__Extract__
◆ ◆ ◆

Bust of Samy Gabra (Photo: Nile Scribes)Bust of Samy Gabra (Photo: Nile Scribes)

Samy Gabra (1892-1979)

Samy Gabra's interest in Egyptology and archaeology only took off during his later life. Born in 1892 in Asyut, his studies took him from Asyut via Beirut to Bordeaux in France, where he completed his degrees in law. Gabra then returned to Cairo to teach law, but would eventually pursue Egyptology. Studying first under Ahmed Kamal, he would go on to obtain his doctorate in archaeology at Sorbonne (with a stop at Liverpool) and launched several important archaeological projects. Remembered for his fieldwork at Tuna el-Gebel, where he uncovered the expansive cemeteries over the course of 20 years, Gabra also made very important contributions in the field of Coptic Studies.

Bust of Selim Hassan (Photo: Nile Scribes)Bust of Selim Hassan (Photo: Nile Scribes)

Selim Hassan (1887-1961)

Well known for his extensive excavations at Giza during the 1930s, Selim Hassan was an assistant curator at the Egyptian Museum during the early parts of his career. Hassan was born in the Delta town of Mit Nagi and later studied in Paris at the École Pratique des Hautes Études and received his PhD from Vienna University. He published extensively during his lifetime, including ten volumes relating to his Giza excavations and a sixteen-volume series, The Encyclopedia of Ancient Egyptian History, which took him twenty years to complete. Later in life, he served as deputy director of the Antiquities Service and became the first Egyptian to hold the position of Professor of Egyptology at Cairo University.

◆ ◆ ◆

__Record extracts__
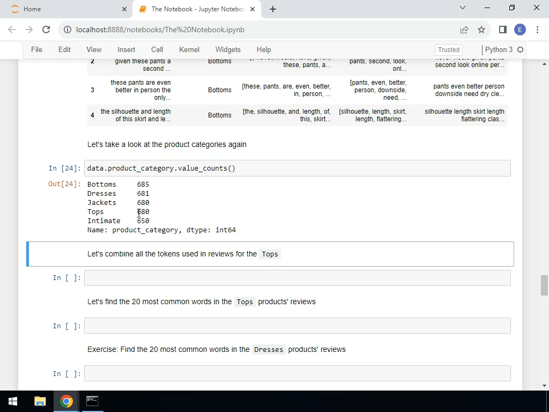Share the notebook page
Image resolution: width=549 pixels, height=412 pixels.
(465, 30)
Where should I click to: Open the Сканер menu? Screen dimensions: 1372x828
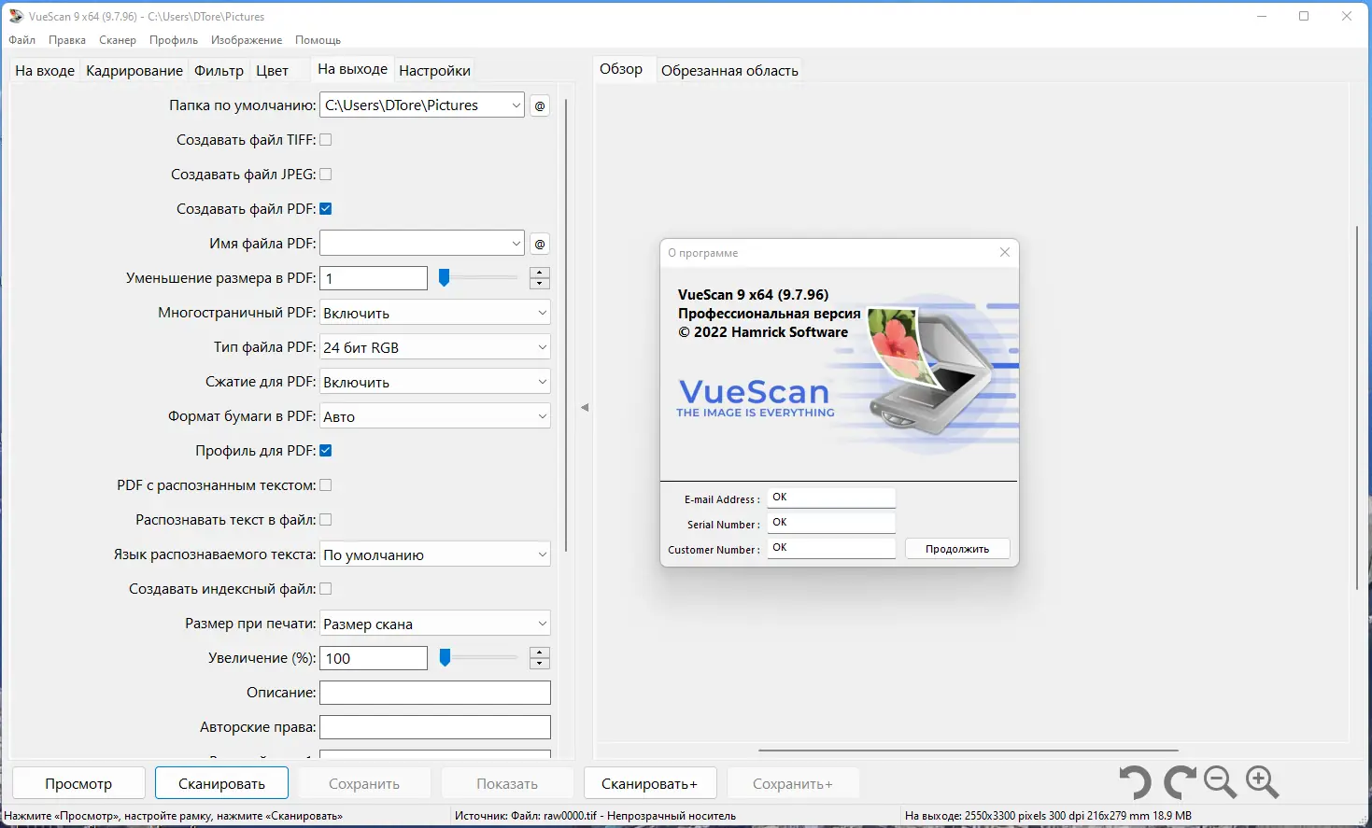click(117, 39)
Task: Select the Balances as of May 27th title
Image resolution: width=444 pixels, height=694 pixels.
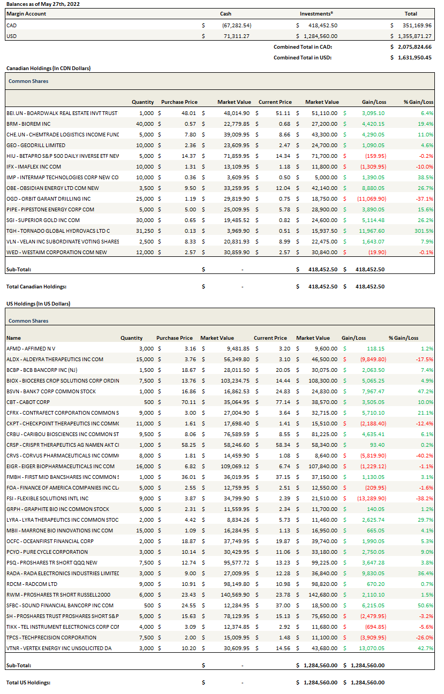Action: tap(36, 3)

◆ ◆ ◆

Resume the text on the Egyptian Egyptologists honored with busts, writing on from its last sentence in the same style.

Photo of Ahmed Kamal (Photo: Nile Scribes)Photo of Ahmed Kamal (Photo: Nile Scribes)

Ahmed Kamal (1849-1923)

Born in Cairo in 1851, Ahmed Kamal is regarded as the first Egyptian Egyptologist and greatly increased the profile of Egyptian scholarship in the mid-nineteenth century. Having trained under Heinrich Brugsch, he was very active within the Antiquities Service in the early stages of his career before being named Assistant Curator at the Egyptian Museum – a post which he held for over 25 years. He was the first among several Egyptian Egyptologists whose busts were finally added to the memorial in the early 1950s.

Bust of Zakaria Goneim (Photo: Nile Scribes)Bust of Zakaria Goneim (Photo: Nile Scribes)

Zakaria Goneim (1905-1959)

Zakaria Goneim is lauded for his years of work at Saqqara where he worked as an assistant archaeologist on the Unas causeway. During World War II, Goneim was appointed Chief Inspector of Antiquities for Upper Egypt and worked in Luxor. After the war, Goneim returned to Saqqara where he discovered a lost step pyramid of the Third Dynasty belonging to Sekhemkhet, Djoser's successor, which he described in his book The Lost Pyramid. Goneim's story has an unfortunate end – he was found dead in the Nile River in 1952 after being falsely accused of theft.

Bust of Jean-François Champollion (Photo: Nile                      Scribes)Bust of Jean-François Champollion (Photo: Nile Scribes)

Jean-François Champollion (1790-1832)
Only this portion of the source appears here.